# How is the true effect size represented in an explanatory figure for power?

I am reading Sham & Purcell (2014). I need a clarification on how true effect size is represented in their box 1:

... while the investigator sets the probability of type 1 error ($\alpha$) to a desired level, the probability of type 2 error ($\beta$) and therefore statistical power are subject to factors outside the investigator’s control, such as the true effect size, and the accuracy and completeness of the data. ...

In particular, my idea is that the true effect size in the corresponding image is the distance between the means of the two distributions (or is it the actual frequency of the two distributions?). Both can affect the error rates. Can the true effect size be identified in such image?

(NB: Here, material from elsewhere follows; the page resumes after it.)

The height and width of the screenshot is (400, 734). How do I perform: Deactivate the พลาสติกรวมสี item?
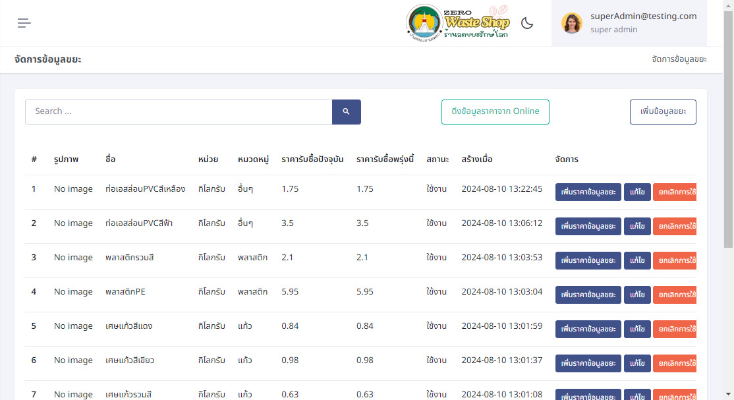click(x=675, y=260)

Figures like the one in the paper are very common for explaining power, but I don't like them because you have both distributions in the same panel. That implies they could both exist at the same time (which they can't), and makes it confusingly similar to figures that show the distributions from two different groups, experimental and control, whereas these distributions do not refer to groups. I prefer to put the two distributions in different panels:

How the universe actually works is either represented by the top panel or the bottom panel (although you will never truly know which). But certainly they can't both exist. Moreover, these are not the distributions of your two groups. Instead, the top panel refers to the sampling distribution of the test statistic when the null is true. The bottom panel refers to the sampling distribution of the test statistic when the null is false and a specific alternative is true. Of note, the effect size is not represented anywhere in this figure (these are theorized distributions of test statistics, not data).

Now consider this figure:

We will consider these to be actual samples of weights of some women (gray) and men (yellow) plotted as histograms with kernel density lines overlaid and the group means represented by vertical dashed lines. Then, the distance between the means is the realized value of the (raw) effect size. The frequencies of men and women in the sample does affect power (see here), but is unrelated to the effect size. If we made the wildly unrealistic assumption that the sample means in this figure were exactly correct, the distance between the vertical lines would be the true (raw) effect size. (Note that effect sizes are often presented in standardized form, that could be done and displayed here by just having standardized the data first, but it doesn't happen to be what is in this figure.)

What you see in this image is the distribution of the sample mean under the null hypothesis and also the distribution of the sample mean under one particular example of the alternative hypothesis.

This particular example is chosen by the researcher as the minimum effect size that he would like to have enough power to detect. To take a silly example, if you are testing whether men are on average taller than women, you might say that you are only interested in size differences of 2cm or more. If you have a good idea of the population variance, you can estimate the distribution of the sample mean of the size difference for 2cm supposed size difference and different values of $n$. You select an $n$ that gives you adequate power to detect the minimum relevant effect size of 2cm.

The true effect size can only be estimated once the data is in. Power analysis should happen before the data is in. Therefore you cannot read the true effect size from your power analysis.